The mission of the Missionaries of Charity is to serve the “poorest of the poor”, and they proposed a soup kitchen and shelter for abused women and children. Mother Teresa indicated that while walking through Norristown, she saw some of the “poorest of the poor”. I heard that the Borough of Norristown did not want Mother Teresa to open a shelter and soup kitchen because at that time the state was emptying out the mental institutions such as Norristown State Hospital, and they didn’t want the homeless people to stick around Norristown because they would now have a place where they could get meals.

I contacted the pastor of St. Patrick’s, Donald E. Leighton, and pointed out that I had gone to St. Patrick’s Grade School and would be happy to volunteer my services on a pro bono basis to help Mother Teresa.

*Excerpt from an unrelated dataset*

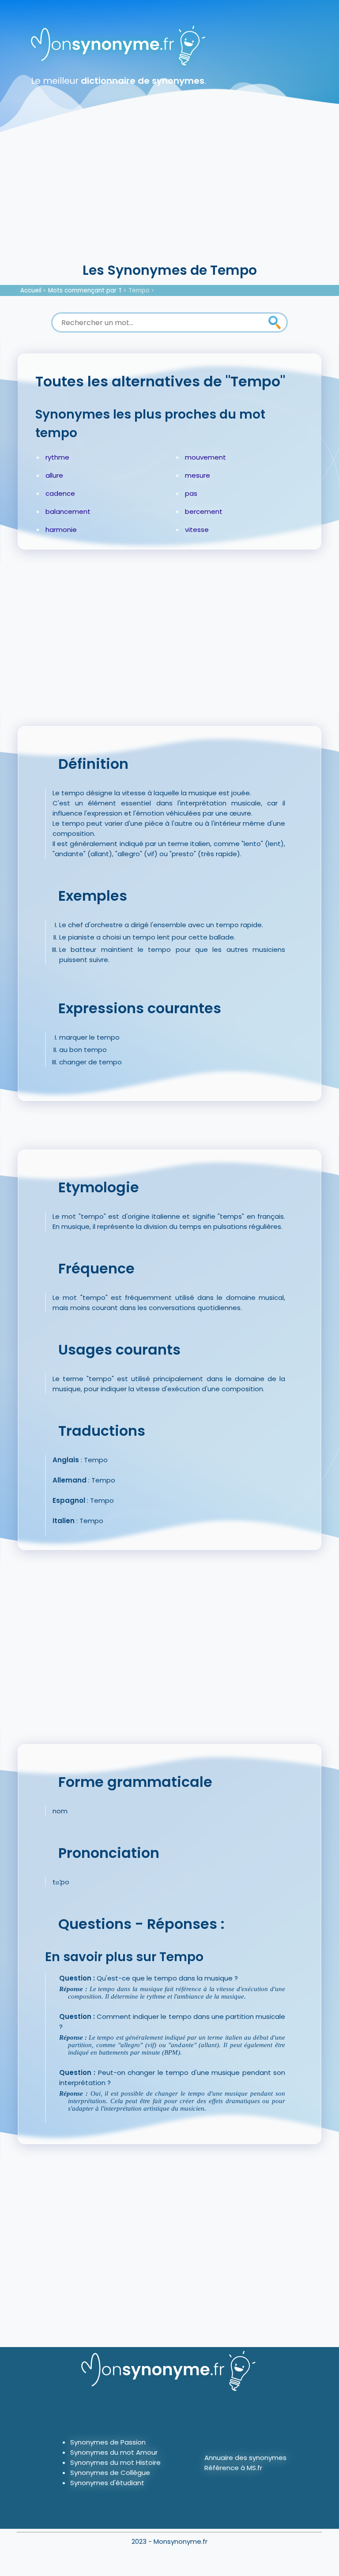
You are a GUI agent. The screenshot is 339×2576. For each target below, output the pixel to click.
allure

Of the four nuns that were stationed at the convent, three were East Indian and one was American.

I remember when we met with the Norristown Planning Commission, the chairman asked the American nun what she would do in the middle of the night if there was banging on the door and there was a drug-crazed individual trying to get to his wife and children who were being sheltered. He said “What can you do?”. The nun was about 6-feet-tall, and she indicated that she had a black belt in judo, a doctorate in psychology, and had worked for years with drug and alcohol abusers.

The Planning Commission recommended against the relief that we sought. It was my position legally that the nuns were living in their home, and they constituted a family. Further, they were able to invite anyone that they wanted to their home for lunch or dinner, or to stay overnight.

The night of the hearing before the Zoning Hearing Board was a cold winter night, and I remember marveling at the fact that the nuns walked with me from the convent to Borough Hall in their sandals with bare feet. When we arrived at the hearing, all of the parishioners from St. Patrick’s Parish, plus the public who had read about this, were in attendance along with Channels 3, 6 and 10 television cameras covering the proceedings. It was the first time that I had ever walked into a zoning hearing and was met with applause.

Of course, we were successful, and the nuns entered into their work, and the poor have been fed, and the abused have been sheltered, and there has been no adverse impacts on the Borough of Norristown. I am honored to have been able to help St. Teresa with her mission.